## TEXT PASSAGE:
- Opening Delimiter -
I'm writing a cross-platform server program in C++ using Boost.Asio. Following the HTTP Server example on this page, I'd like to handle a user termination request without using implementation-specific APIs. I've initially attempted to use the standard C signal library, but have been unable to find a design pattern suitable for Asio. The Windows example's design seems to resemble the signal library closest, but there's a race condition where the console ctrl handler could be called after the server object has been destroyed. I'm trying to avoid undefined behavior as specified by the C++ standard.
Is there a standard (and correct) way to stop the server?
To illustrate problems with using the C signal library:
#include <csignal>
#include <functional>
#include <boost/asio.hpp>
using std::signal;
using boost::asio::io_service;
namespace
{
std::function<void ()> sighandler;
}
extern "C"
{
static void handle_signal(int);
}
void handle_signal(int)
{
// error - undefined behavior
sighandler();
}
int main()
{
io_service s;
sighandler = std::bind(&io_service::stop, &s);
auto old_sigint = signal(SIGINT, &handle_signal);
if (old_sigint == SIG_IGN)
// race condition? raise SIGINT before I can set ignore back
signal(SIGINT, SIG_IGN);
auto old_sigterm = signal(SIGTERM, &handle_signal);
if (old_sigterm == SIG_IGN)
// race condition? raise SIGTERM before I can set ignore back
signal(SIGTERM, SIG_IGN);
s.run();
// reset signals so I can clear reference to io_service
if (old_sigterm != SIG_IGN)
signal(SIGTERM, SIG_DFL);
if (old_sigint != SIG_IGN)
- Closing Delimiter -
## RECORDED DATA:
- Opening Delimiter -
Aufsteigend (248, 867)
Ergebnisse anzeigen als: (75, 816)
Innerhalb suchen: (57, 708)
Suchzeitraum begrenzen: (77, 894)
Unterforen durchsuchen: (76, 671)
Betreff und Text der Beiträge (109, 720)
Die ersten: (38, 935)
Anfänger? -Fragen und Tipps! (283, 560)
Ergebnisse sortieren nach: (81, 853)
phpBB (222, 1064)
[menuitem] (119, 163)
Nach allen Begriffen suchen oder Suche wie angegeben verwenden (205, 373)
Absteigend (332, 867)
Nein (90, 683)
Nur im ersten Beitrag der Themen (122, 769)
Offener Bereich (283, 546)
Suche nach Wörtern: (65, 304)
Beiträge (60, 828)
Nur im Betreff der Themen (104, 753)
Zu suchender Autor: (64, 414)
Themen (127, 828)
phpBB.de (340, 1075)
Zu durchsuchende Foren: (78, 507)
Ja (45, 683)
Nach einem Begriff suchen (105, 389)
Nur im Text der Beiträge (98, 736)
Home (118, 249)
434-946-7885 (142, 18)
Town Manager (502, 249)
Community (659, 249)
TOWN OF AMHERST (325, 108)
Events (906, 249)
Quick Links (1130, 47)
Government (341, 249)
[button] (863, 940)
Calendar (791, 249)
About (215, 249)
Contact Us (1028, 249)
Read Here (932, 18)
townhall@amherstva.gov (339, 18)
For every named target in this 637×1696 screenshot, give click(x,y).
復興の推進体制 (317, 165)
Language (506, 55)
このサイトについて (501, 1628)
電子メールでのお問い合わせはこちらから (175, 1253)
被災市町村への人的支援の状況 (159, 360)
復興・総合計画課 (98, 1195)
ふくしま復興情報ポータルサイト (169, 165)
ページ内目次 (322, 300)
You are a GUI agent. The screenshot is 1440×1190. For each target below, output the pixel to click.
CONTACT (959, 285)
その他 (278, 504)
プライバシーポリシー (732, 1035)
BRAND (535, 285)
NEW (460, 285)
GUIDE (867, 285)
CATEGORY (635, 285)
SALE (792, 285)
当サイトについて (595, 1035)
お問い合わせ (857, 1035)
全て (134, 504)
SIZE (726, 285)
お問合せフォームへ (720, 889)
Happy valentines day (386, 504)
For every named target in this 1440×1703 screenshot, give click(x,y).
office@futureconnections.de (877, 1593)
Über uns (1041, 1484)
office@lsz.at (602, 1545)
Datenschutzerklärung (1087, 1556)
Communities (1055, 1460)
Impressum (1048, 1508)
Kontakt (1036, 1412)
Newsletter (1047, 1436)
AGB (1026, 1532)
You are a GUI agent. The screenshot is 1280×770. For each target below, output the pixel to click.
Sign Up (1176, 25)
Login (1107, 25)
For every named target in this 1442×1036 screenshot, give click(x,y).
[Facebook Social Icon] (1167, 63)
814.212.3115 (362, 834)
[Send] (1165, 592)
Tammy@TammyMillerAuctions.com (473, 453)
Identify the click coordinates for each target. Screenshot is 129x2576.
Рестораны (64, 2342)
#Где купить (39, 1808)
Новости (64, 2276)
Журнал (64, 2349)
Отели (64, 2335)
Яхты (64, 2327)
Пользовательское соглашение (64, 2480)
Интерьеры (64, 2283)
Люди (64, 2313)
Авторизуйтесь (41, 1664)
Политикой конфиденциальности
- Closing Delimiter -
## TO DO:
A: Retype the Boost.Asio question's text starting at "I'm writing a" and ending at "stop the server?".
B: Extend the Boost.Asio question from the last line shown.
The rows are not needed for this work.

## TASK-BY-TASK OUTPUTS:
A:
I'm writing a cross-platform server program in C++ using Boost.Asio. Following the HTTP Server example on this page, I'd like to handle a user termination request without using implementation-specific APIs. I've initially attempted to use the standard C signal library, but have been unable to find a design pattern suitable for Asio. The Windows example's design seems to resemble the signal library closest, but there's a race condition where the console ctrl handler could be called after the server object has been destroyed. I'm trying to avoid undefined behavior as specified by the C++ standard.
Is there a standard (and correct) way to stop the server?

B:
signal(SIGINT, SIG_DFL);
// clear reference to io_service, but can I be sure that handle_signal
// isn't being executed?
sighandler = nullptr;
// io_service is destroyed
}
Version 1.5.3 of Boost.Asio (to be integrated in upcoming boost 1.47 release?) has the signal_set
class:
#include <boost/asio/signal_set.hpp>
// Register signal handlers so that the daemon may be shut down. You may
// also want to register for other signals, such as SIGHUP to trigger a
// re-read of a configuration file.
boost::asio::signal_set signals(io_service, SIGINT, SIGTERM);
signals.async_wait(
boost::bind(&boost::asio::io_service::stop, &io_service));
EDIT
Now included in Boost version 1.47
The posix example HTTP server is a good way to cleanly shutdown. One thread invokes io_service::run
while another waits for a signal with sigwait
.
Alternatively, you can install a signal handler but that it slightly trickier. There's a very small list of async-signal-safe functions you can invoke from within a signal handler.
The routine handler must be very
careful, since processing elsewhere
was interrupted at some arbitrary
point. POSIX has the concept of "safe
function". If a signal interrupts an
unsafe function, and handler calls an
unsafe function, then the behavior is
undefined. Safe functions are listed
explicitly in the various standards.
The POSIX.1-2003 list is
_Exit() _exit() abort() accept() access() aio_error() aio_return()
aio_suspend() alarm() bind()
cfgetispeed() cfgetospeed()
cfsetispeed() cfsetospeed() chdir()
chmod() chown() clock_gettime()
close() connect() creat() dup() dup2()
execle() execve() fchmod() fchown()
fcntl() fdatasync() fork() fpathconf()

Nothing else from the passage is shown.